Information supplied Start Marker

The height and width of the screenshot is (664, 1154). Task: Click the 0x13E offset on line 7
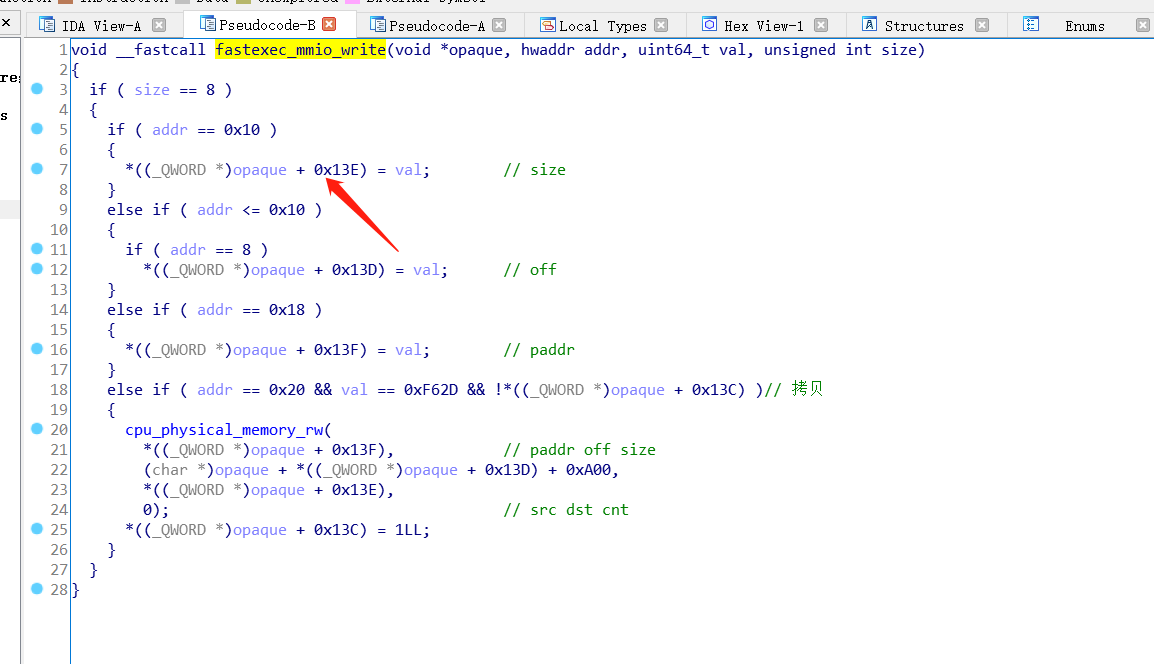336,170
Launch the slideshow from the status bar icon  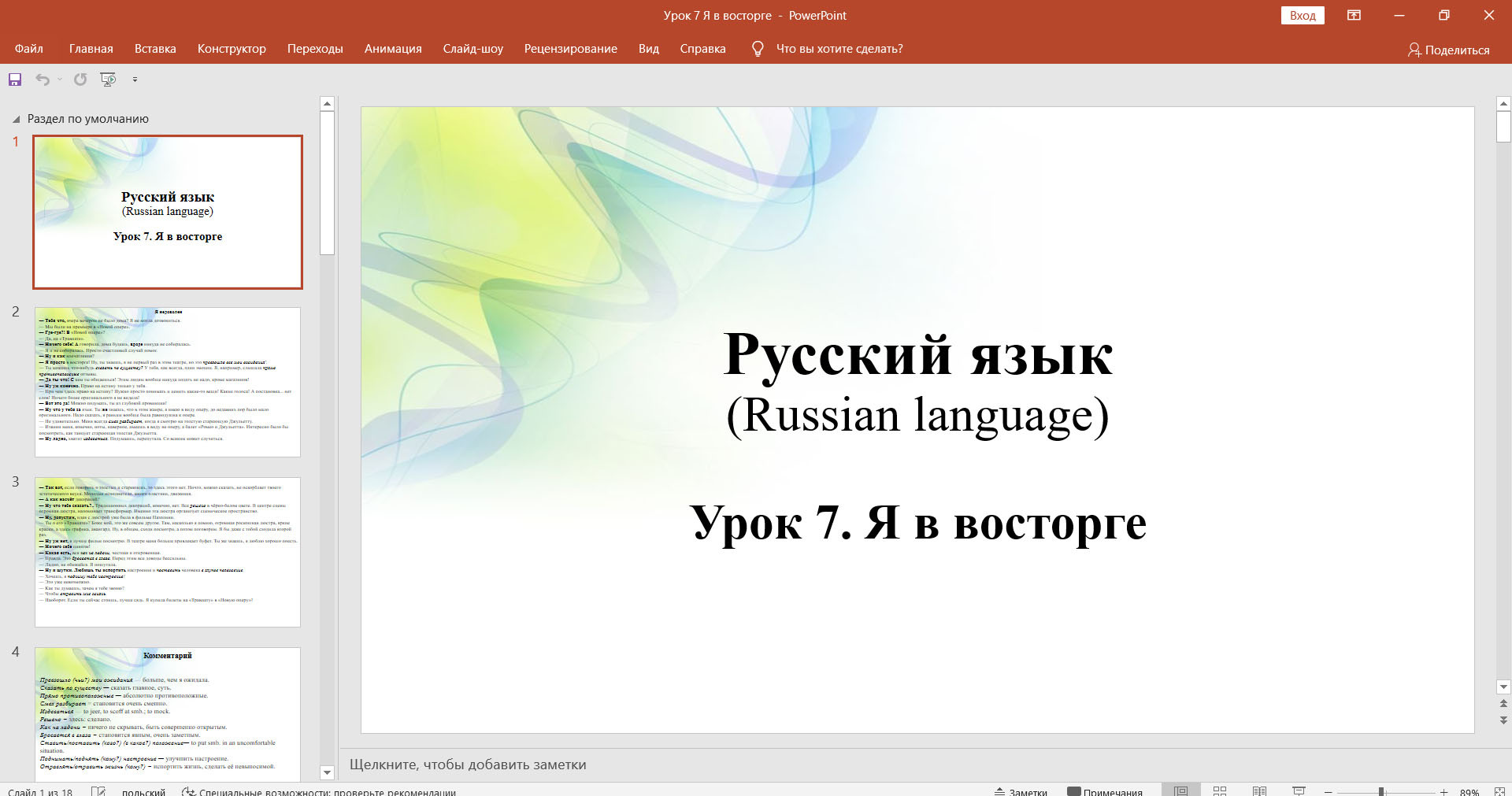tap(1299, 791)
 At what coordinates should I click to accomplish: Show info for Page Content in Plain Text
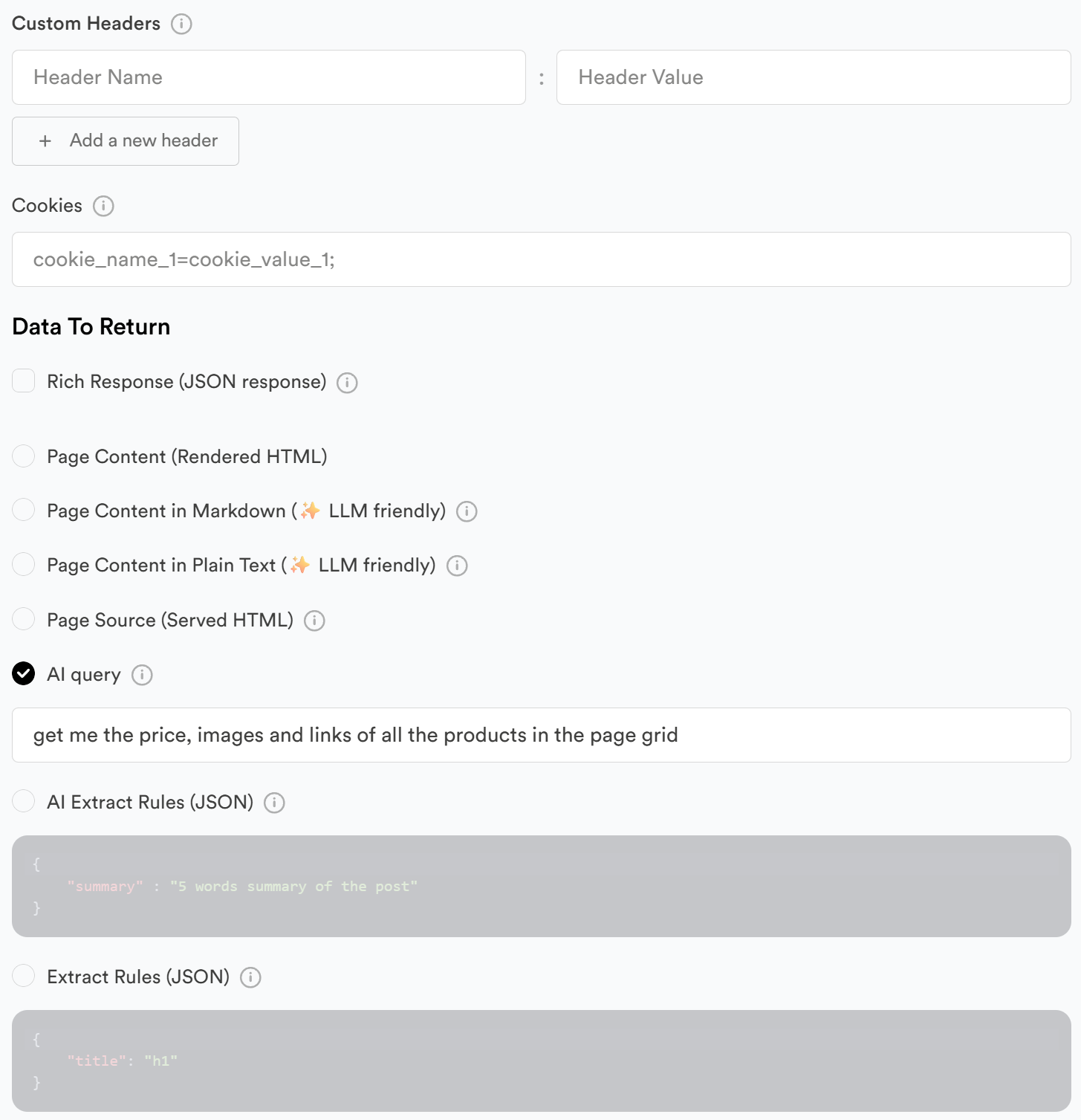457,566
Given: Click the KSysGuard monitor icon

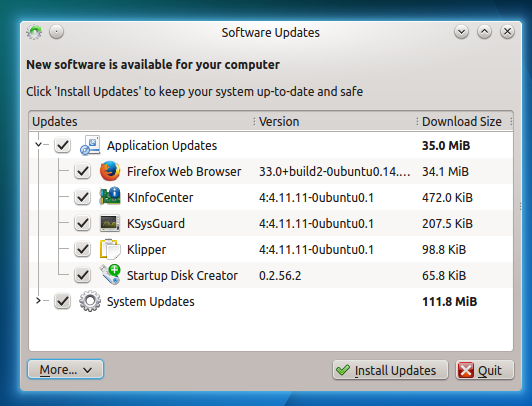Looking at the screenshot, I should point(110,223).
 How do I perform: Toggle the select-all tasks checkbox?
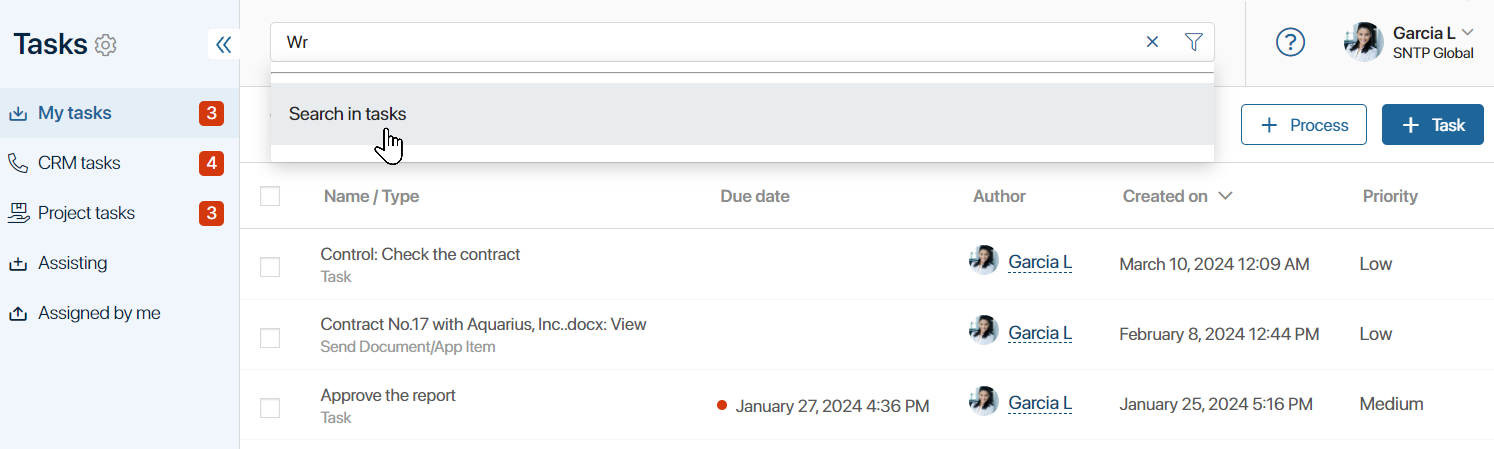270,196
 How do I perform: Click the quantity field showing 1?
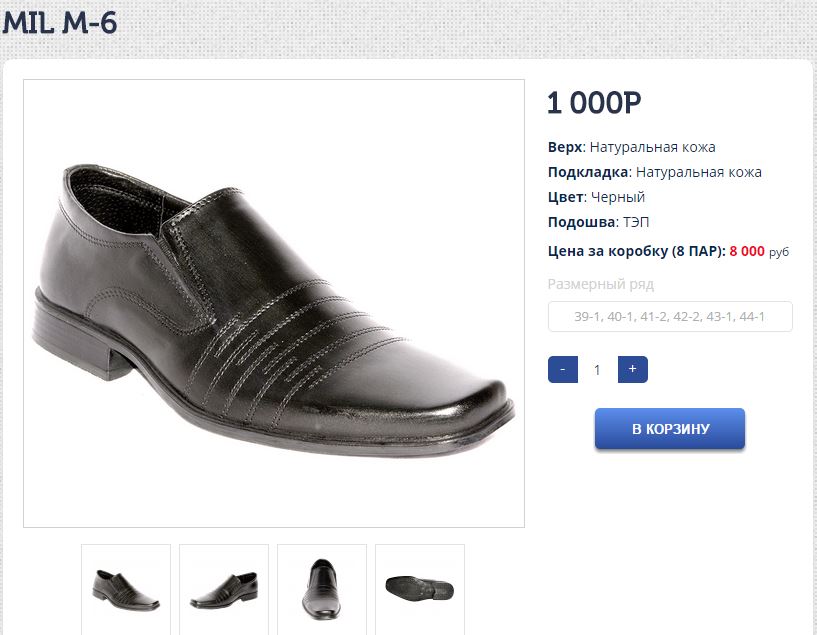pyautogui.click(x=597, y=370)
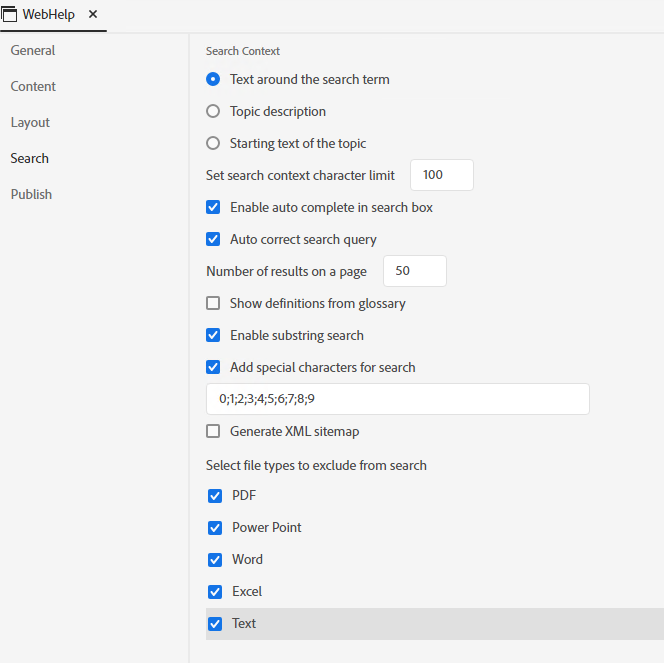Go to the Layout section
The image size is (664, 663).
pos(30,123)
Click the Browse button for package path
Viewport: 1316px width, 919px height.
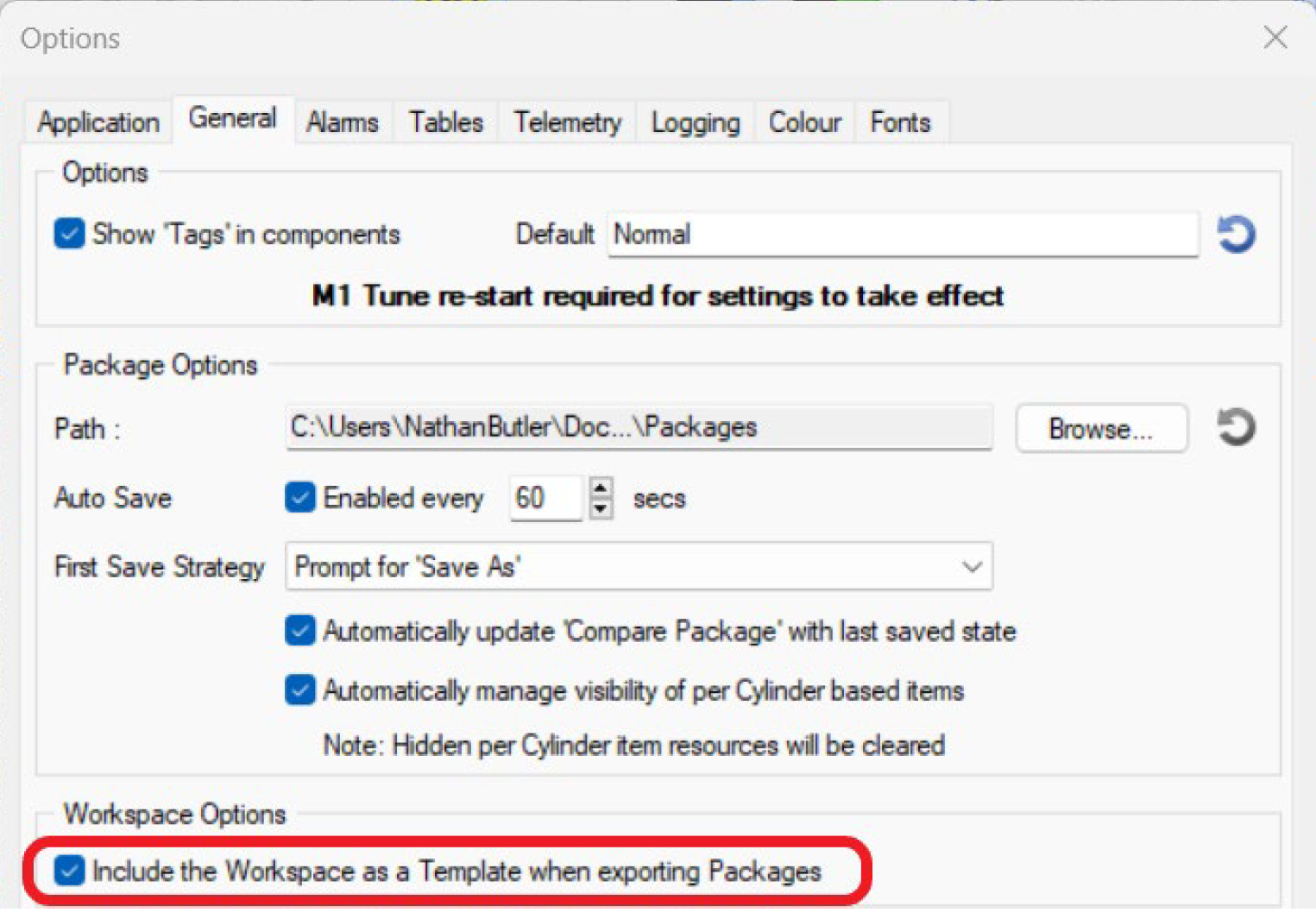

Information supplied End Marker

The line that contains "How do I perform: Toggle" begins the range and the last line of the entries ends it; print that range exactly, without pictures.

 How do I perform: Toggle the select-all tasks checkbox?
270,196
 How do I perform: Click the quantity field showing 1?
pyautogui.click(x=597, y=370)
Go to the Layout section
The image size is (664, 663).
pos(30,123)
Click the Browse button for package path
Viewport: 1316px width, 919px height.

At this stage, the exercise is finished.